Kepercayaan itu Datangnya dari Hati

Dalam UU No.1 tahun 65 yang telah dibahas di awal tadi, menjelaskan bagaimana negara mengatur kebijakan beragama dan legitimasi terhadap 6 agama yang telah disebutkan. Jika mengamati setiap pemberkasan yang bersifat formal di Indonesia, tentu penyebutan identitas yang di dalamnya termasuk agama tidak dapat lepas dari isi lampiran.

Sebelum putusan Mahkamah Konstitusi nomor 97/PUU-XIV/2016, para penghayat kepercayaan belum dianggap setara dengan agama. Sehingga, setelah keputusan ini dikeluarkan, para penghayat kepercayaan akhirnya dapat bernafas lega dalam menunjukkan jati dirinya.

“Waktu di sekolah itu ‘kan ada mata pembelajaran agama. Itu, kan, disuruh milih, saya milih agama Islam. Tapi, setelah selesai sekolah, ya, saya tetap Sapta Darma. Soalnya, udah nggak ada yang mengikat lagi. Dalam mencari pekerjaan pun sama, kami kesulitan soal identitas. Jadi kalo mau daftar Pegawai Negri Sipil (PNS) kesusahan,” kenang Pak Alex.

Berawal dari Sri Gutama, jabatan agung itu kemudian diestafetkan ke Panutan Agung Sri Pawenang (Sri Suwartini)–seorang mahasiswi Universitas Gadjah Mada (UGM) yang meneliti keberadaan Sapta Darma kala itu (Sumber Foto: Mada/DinamikA)

Obrolan itu terjadi di sela-sela perjalanan kami menuju sanggar dengan berjalan kaki. Tempatnya yang berada lebih tinggi dari rumah Alex, membuat kami sedikit tertatih dan merasakan pegal di sekujur paha dan bagian lutut. Terhitung butuh 5 menit untuk kami sampai di tempat itu.

“Sudah sejak tahun 2006 kami mengajukan permohonan Undang-Undang Nomor 24 Tahun 2006 tentang Administrasi Kependudukan, karena dalam identitas resmi penghayat kepercayaan ditandai tanda setrip (-) yang diartikan bentuk pemangku penghayat kepercayaan belum diakui setara dengan agama,” lanjut Alex di tengah menyusuri jalanan yang sedikit curam nan licin akibat sisa hujan sore tadi.

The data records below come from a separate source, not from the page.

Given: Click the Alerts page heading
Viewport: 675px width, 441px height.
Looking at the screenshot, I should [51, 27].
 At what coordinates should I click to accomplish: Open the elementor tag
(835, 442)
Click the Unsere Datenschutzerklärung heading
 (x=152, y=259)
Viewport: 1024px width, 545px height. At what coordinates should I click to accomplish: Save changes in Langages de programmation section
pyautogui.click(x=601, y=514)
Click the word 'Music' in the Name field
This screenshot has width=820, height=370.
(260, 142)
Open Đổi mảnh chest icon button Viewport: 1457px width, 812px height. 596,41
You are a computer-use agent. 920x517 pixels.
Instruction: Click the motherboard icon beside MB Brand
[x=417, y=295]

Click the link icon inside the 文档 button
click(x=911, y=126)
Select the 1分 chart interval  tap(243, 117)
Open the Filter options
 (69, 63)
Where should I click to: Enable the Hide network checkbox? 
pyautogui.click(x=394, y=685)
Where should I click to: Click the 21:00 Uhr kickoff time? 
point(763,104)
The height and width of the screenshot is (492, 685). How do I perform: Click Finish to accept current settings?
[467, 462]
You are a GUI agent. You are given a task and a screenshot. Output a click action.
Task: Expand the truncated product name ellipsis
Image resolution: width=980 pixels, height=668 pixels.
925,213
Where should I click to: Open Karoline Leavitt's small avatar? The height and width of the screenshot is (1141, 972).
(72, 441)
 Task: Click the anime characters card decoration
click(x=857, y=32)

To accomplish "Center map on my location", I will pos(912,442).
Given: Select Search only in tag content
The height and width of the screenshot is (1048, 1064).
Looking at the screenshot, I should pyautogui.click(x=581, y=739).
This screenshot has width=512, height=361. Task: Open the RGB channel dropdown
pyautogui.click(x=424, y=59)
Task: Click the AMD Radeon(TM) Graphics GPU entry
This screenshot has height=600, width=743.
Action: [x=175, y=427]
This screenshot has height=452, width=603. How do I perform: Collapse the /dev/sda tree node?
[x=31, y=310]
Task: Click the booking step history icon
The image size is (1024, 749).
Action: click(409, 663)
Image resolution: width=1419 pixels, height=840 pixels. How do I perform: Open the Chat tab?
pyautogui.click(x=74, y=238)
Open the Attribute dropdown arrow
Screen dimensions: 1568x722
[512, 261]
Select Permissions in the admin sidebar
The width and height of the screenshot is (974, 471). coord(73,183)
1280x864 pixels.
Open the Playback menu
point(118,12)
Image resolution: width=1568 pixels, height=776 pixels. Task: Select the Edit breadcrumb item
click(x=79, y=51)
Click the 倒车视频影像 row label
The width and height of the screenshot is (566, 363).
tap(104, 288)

“Pengajuan kami akhirnya dikabulan MK tahun 2016 dan proses sampai 2017. Jadi, KTP saya sebelum tahun 2017, di bagian agama itu setrip (-). Tapi, kalau sekarang itu udah ada gantinya, yaitu agama diganti kepercayaan titik dua (:) kepercayaan kepada Tuhan yang Maha Esa,” tambahnya.

Dalam gelapnya malam dan mendungnya suasana Dusun Legowo, Alex yang mengenakan baju batik dibalut mantel itu masih terus menceritakan kehidupannya. Sebentar, ia tersenyum tipis lalu melanjutkan ucapannya dengan tetap berjalan kaki.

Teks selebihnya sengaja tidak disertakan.